Renata CCS 29/03/2014As escolhas são feitas em poucos segundos e se pagam durante o resto da vida. (p. 277)A liberdade é a possibilidade do isolamento. Se te é impossível viver só, nasceste escravo. (Fernando Pessoa)
Eu sei que não devo julgar um livro pela capa, mas a delicadeza da imagem nesta obra, com aqueles olhos que pedem para serem lidos, e o título poético, foram uma conquista de imediato. Como se isso não bastasse, as diversas indicações positivas aqui no Skoob fizeram A SOLIDÃO DOS NÚMEROS PRIMOS entrar para o topo da minha lista de leituras finais de 2013. Um livro envolvente, intenso e comovente onde a angústia e a beleza confrontam-se e se completam - a todo tempo.
Alice e Mattia são os protagonistas problemáticos: adversidades marcaram a infância, o corpo e a mente de ambos. Após sofrer um acidente de esqui que a deixa com deficiência em uma das pernas, Alice torna-se extremamente insegura e, ao mesmo tempo, tenta a todo custo esconder da família que sofre de anorexia. Já Mattia é aluno inteligentíssimo, porém muito esquivo, convive com uma gigantesca culpa por ter abandonado em uma praça a irmã gêmea com problemas mentais, Michaella. O desaparecimento da irmã e o sentimento de impotência em nunca tê-la encontrado desencadeiam em Mattia um comportamento autodestrutivo que o marcará por toda a vida. Alice encontra sua paixão, um refúgio, na fotografia, enquanto Mattia encontra seu mundo, seu porto seguro, na matemática.

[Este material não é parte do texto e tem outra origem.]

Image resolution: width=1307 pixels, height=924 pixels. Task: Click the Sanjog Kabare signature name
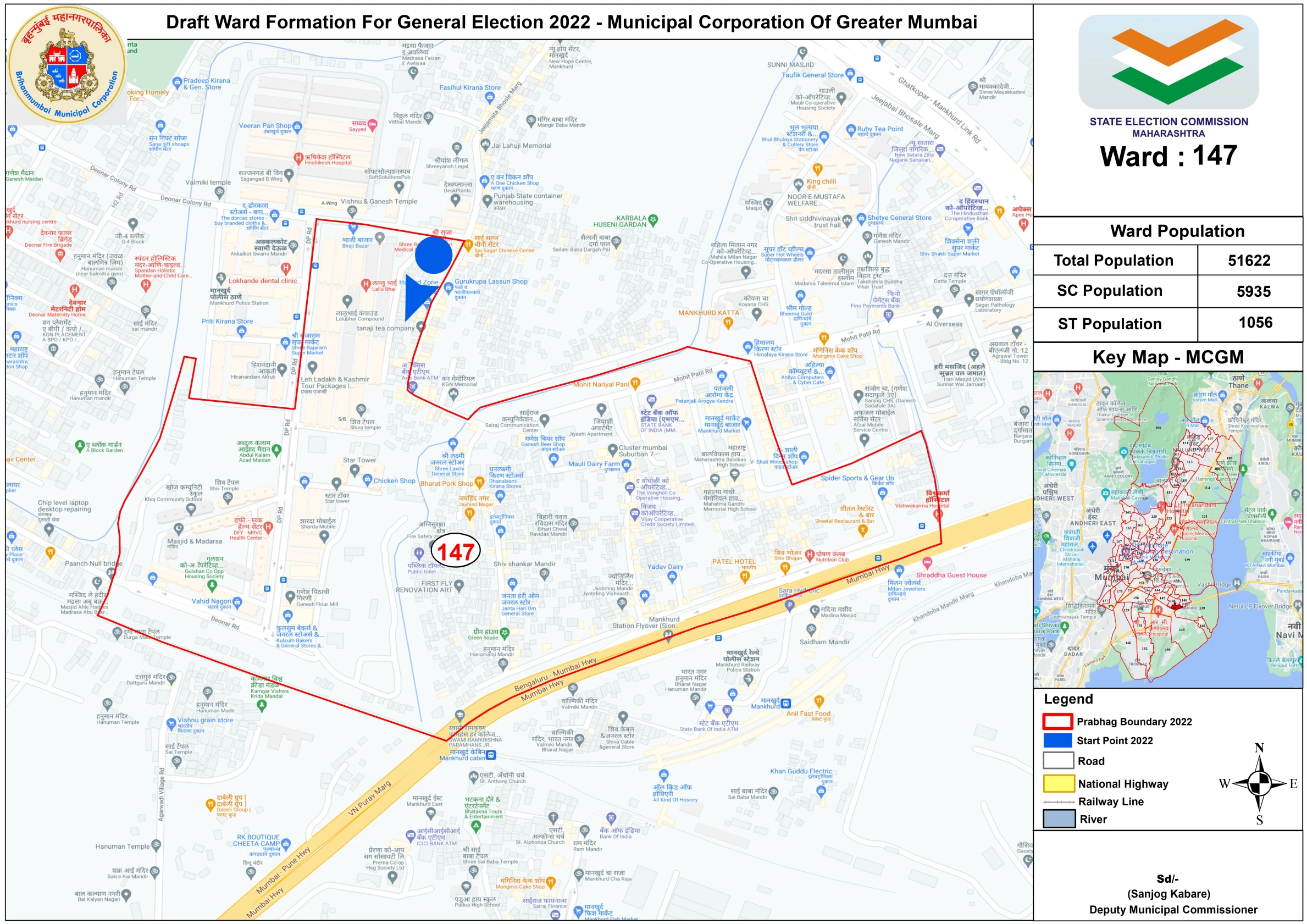(1168, 893)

É a relação dos dois que justifica o título do livro: eles são sós, e esta solidão é a principal protagonista de suas vidas. Distantes dos colegas e negligenciados por suas respectivas famílias, acabam permitindo que suas vidas se toquem, mas não são capazes de abrir mão deste distanciamento em relação a outro ser humano. Alice e Mattia sentiam-se seguros na solidão porque, mais do que um estado de isolamento, isolar-se também é uma forma de liberdade, embora inconstante.
É difícil falar de um livro que consegue chegar tão perto daquilo que sentimos em nosso íntimo. Da primeira a última página a solidão nos acompanha e o mais interessante é que em nenhum momento ela se impõe ao leitor: simplesmente está impregnada em todo o livro, como se florescesse no meio das palavras. Acho que este é um ponto comum entre livro e leitor: o medo de ficar sozinho, de ser sozinho, que acompanha o ser humano. Afinal de contas, em nosso íntimo todos nós temos nossa própria solidão. Porque nos sentimos, às vezes, como um número solitário, sem gêmeo.
A narrativa é tão sólida, sensível e sutil que ganha a atenção do leitor pelo fato de ser muito realista, muito humana. Assustadoramente humana. A escrita é bem estruturada e os protagonistas são impressionantemente bem construídos. Reais. É interessante notar a solidão como algo inerente ao espírito de Alice e Mattia: não é um determinado momento da vida, mas toda a vida deles. O autor narra a infância de ambos, a adolescência e a vida adulta, bem como as dificuldades, as angústias e o sentimento de inadequação que os acompanha em cada fase. São personagens complexos, indivíduos que podemos identificar em nosso cotidiano, que apesar da aparente normalidade, muitas vezes ocultam traumas que causam desconforto e sofrimento, sentindo-se sempre deslocados perante o mundo. Uma história triste, mas bela. Tão simples, mas tão profunda. O livro é a cara da vida.
Transformando a matemática em pura poesia e a prosa em íntima reflexão, Paolo Giordano desenvolveu um relato extremamente apaixonante, humano, e me cativou totalmente em sua estréia como escritor. Grandioso e nobre - e nada pretensioso - o livro é, sem dúvida, para se ter, ler e reler, ser pensado, absorvido e respirado. Para mim, uma obra ímpar.
"Viviam a lenta e invisível compenetração de seus próprios universos, como dois astros que gravitam em torno de um eixo comum, em órbitas cada vez mais estreitas, cujo destino claro é o de se unir em qualquer ponto do espaço e do tempo."
Resenha originalmente publicada em 11/11/2013.